Hacía ya rato que todo estaba en silencio cuando se oyó un ruido en el salón, alguien había tirado uno de los ceniceros de plata, los que tienen forma de hoja, al suelo, amortiguado en parte por la alfombra. Martín saltó de la cama y, sigilosamente, anduvo de puntillas por todo el pasillo. Se asomó por la puerta entornada y se le abrió la boca con estupor al observar el espectáculo: Un camello se hallaba sentado al lado del belén y un hombre negrito, (parecía un paje escapado del nacimiento), lo tenía agarrado por una cuerda al brocal del pozo y tiraba con fuerza para intentar levantarlo con la polea sin éxito. “¿Pero quién eres tú y qué haces en mi casa?”. Desde luego eran el camello de Baltasar, su paje y la parte de arriba del belén, con el empedrado, la pared y el pozo, de tamaño gigantesco, aunque la aguadora no estaba. Al oírle hablar el lacayo, asustado, se marchó pegando un salto y, bajando por la escala que estaba colocada en la ventana, desapareció. El camello miró al niño con los ojos que sólo un camello sabe: Enormes, profundos, nostálgicos, de pestañas gigantescas. No dijo nada. ¡Claro!, los animales no saben hablar como los niños. “¿Cómo te llamas?... Ya sé, te voy a poner un nombre, Alí Babá, como el de los cuarenta ladrones!. ¿Quieres turrón?... No te gusta... ¿Peladillas?... ¿Agua?... ¡Pobrecito!. Estás muy cansado.

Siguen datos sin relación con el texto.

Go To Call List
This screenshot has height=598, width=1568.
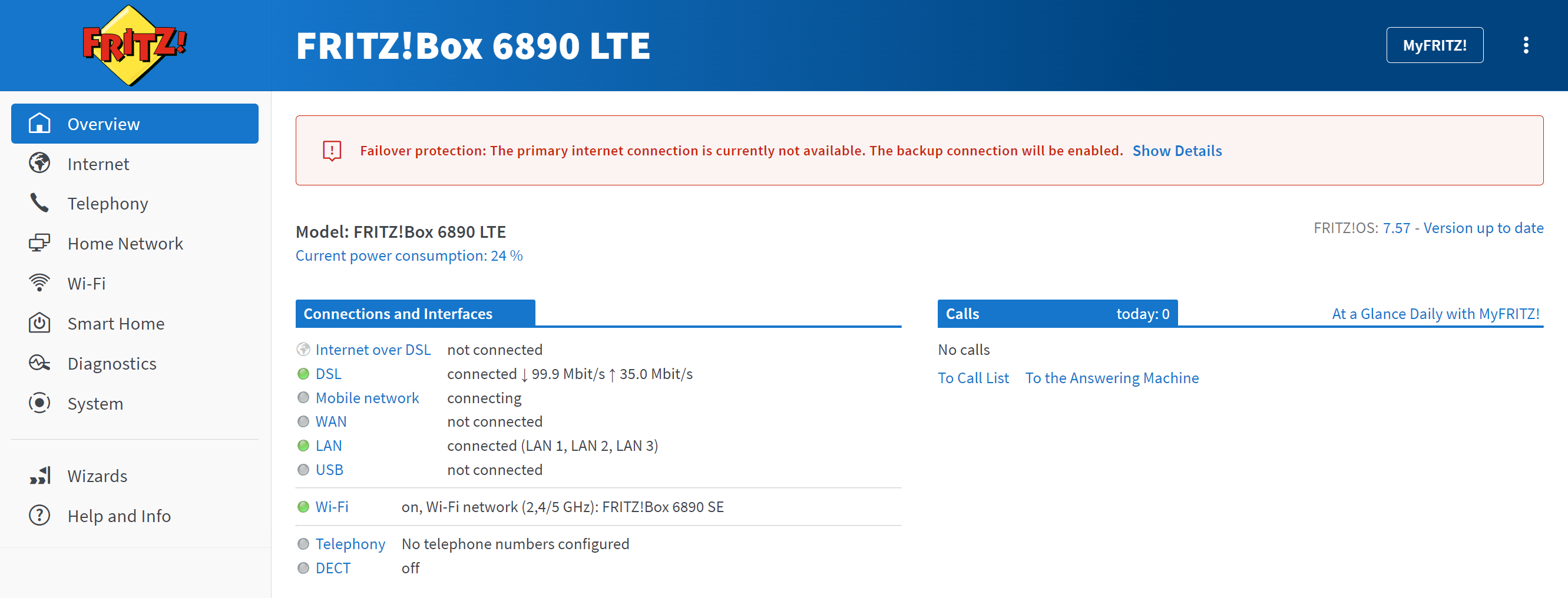972,378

Pero no te puedes quedar aquí, tienes que seguir repartiendo regalos”.
El niño cogió una manta de cuadros de muchos colores y se la colocó por encima de las jorobas. Resultaba enternecedor mirarlos, parecían una postal navideña. El animal no se movía casi nada y Martín se empezó a preocupar. “No puedes quedarte aquí. Se van a despertar todos enseguida”. De repente tuvo una idea. Entró en la cocina, abrió la nevera y cogió una botellita pequeña de Coca-Cola (las latas se habían terminado). Le costó quitarle la chapa con un abridor de frutas que tenía mamá en un cajón y se la guardó en el bolsillo del pijama. Le llevó la bebida al camello que, con gran sorpresa para el niño, la cogió con los dientes y, poniéndola vertical, se la bebió enterita. Después pegó un salto, y como si tal cosa, bajó por las escaleras, aunque antes de ocultarse en la oscuridad se dió la vuelta y pareció sonreír a Martín con sus ojos gigantescos. Martín cerró la ventana y se metió en su cama, se encontraba agotado.
“¡Levántate, perezoso!, que han venido los Reyes y tenemos que abrir los regalos”, le chilló Ana, su hermana, que tenía tres años más que él y era una mandona.
Se incorporó. “¡Vaya sueño extraño he tenido!”. Mamá chilló: “¿Quién se ha bebido una Coca-Cola esta noche sin pedir permiso?”. Y al levantarse notó algo metálico que se caía al suelo, era la chapa de la botella. “Sí, pensó, los Reyes son magos de los de verdad”.
¡Y colorín colorado, este cuento casi real se ha acabado!. Y fueron felices, y comieron perdices y a nosotros nos dieron con el plato en las narices.